Rosy-fingered dawn
Here's how Matsudaira handles the start of Book II of the Odyssey. First, for reference, Butler's version:
Now when the child of morning, rosy-fingered Dawn, appeared Telemachus rose ...
And here's Matsudaira's version:
朝のまだきに生れ指ばら色の曙の女神が姿を現わすと、オデュッセウスの寵愛の息子は床から身を起こし ...
So the word madaki is a time word sort of meaning "soon", almost "too soon." There is actually a word, asamadaki, which means "early morning when dawn is just about to break" (and it can be used with madaki, giving you asamadaki madaki: "too early in the early morning"). So literally the above means something like:
When, born as the morning broke, the rosy-fingered goddess of dawn showed her form, Odysseus's beloved son rose from his bed ...
(Note that Matsudaira is presumably restoring a roundabout way of saying "Telemachus" that Butler has simplified.)

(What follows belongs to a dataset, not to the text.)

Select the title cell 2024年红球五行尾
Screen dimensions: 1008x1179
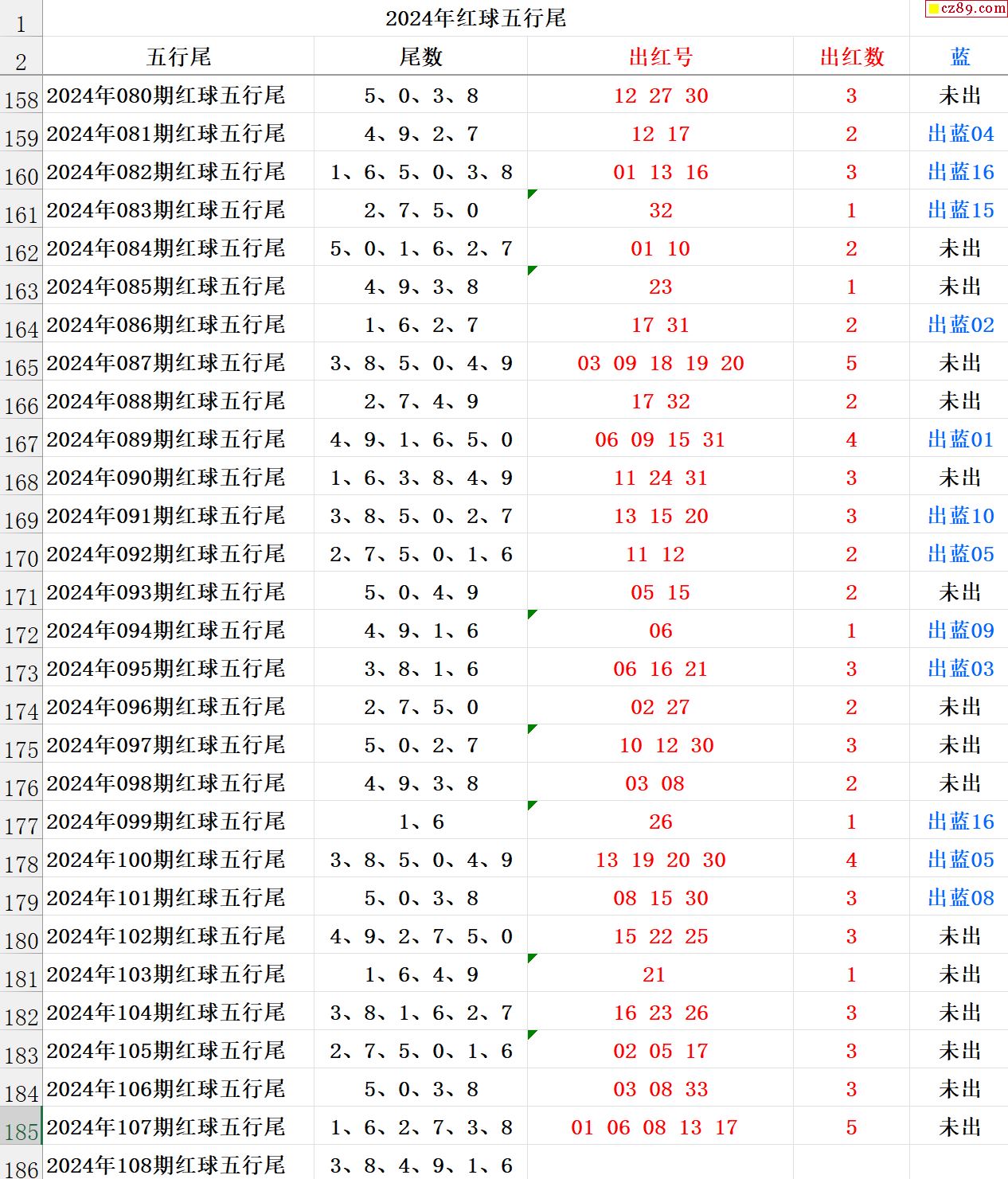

Part of the reason that I decided to read this book in Japanese is that I read Japanese much closer than I do English. I'd never really even thought about the way that "morning" and "dawn" are related in the standard English version of the epithet, but all those Japanese books and poems about Heian nobles getting up to mischief at various named points on the evening → noon spectrum have primed me to pay closer attention to this stuff in Japanese. And so it pleases me to notice that to be the goddess of dawn (akebono), you have to get up (that is, be born) pretty early (asa no madaki).
Avery:
I wish I had your patience to read carefully in Japanese. I'm trying to study for JLPT and I can't stand the struggle of groping with a text that would be so easy in English. Patience really is a gift to be grateful for...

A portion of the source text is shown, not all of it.